Can you rewrite the stretch of the listing from its start through the line containing "The image size is (773, 434).", with "GUI agent" changed to "screen assistant" and everything else left as it is?

_ _ _ _ _ _ _

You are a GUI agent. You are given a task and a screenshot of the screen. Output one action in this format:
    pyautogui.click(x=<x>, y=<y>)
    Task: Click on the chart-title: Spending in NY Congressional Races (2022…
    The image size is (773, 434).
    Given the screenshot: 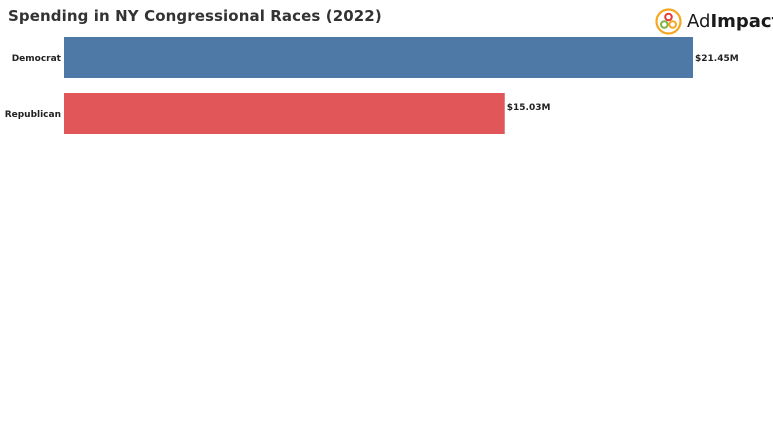 What is the action you would take?
    pyautogui.click(x=195, y=16)
    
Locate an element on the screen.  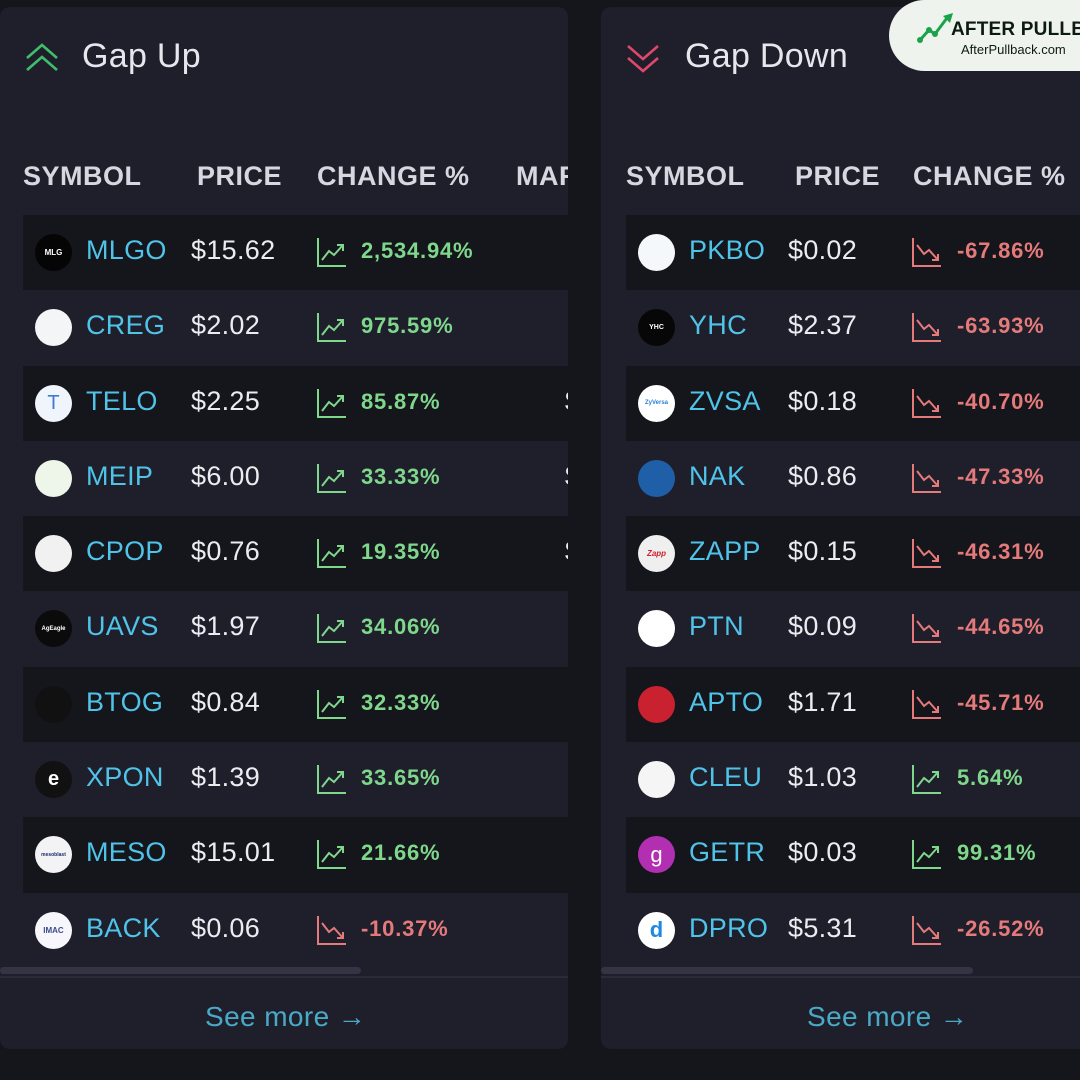
change-value: -46.31% is located at coordinates (1001, 552).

_ _ _ _ _ _ _

→ Result
You are a screen assistant. You are given a task and a screenshot of the screen. Output one action in this format:
    pyautogui.click(x=<x>, y=<y>)
    Task: Click on the chart-title: Spending in NY Congressional Races (2022…
    The image size is (773, 434).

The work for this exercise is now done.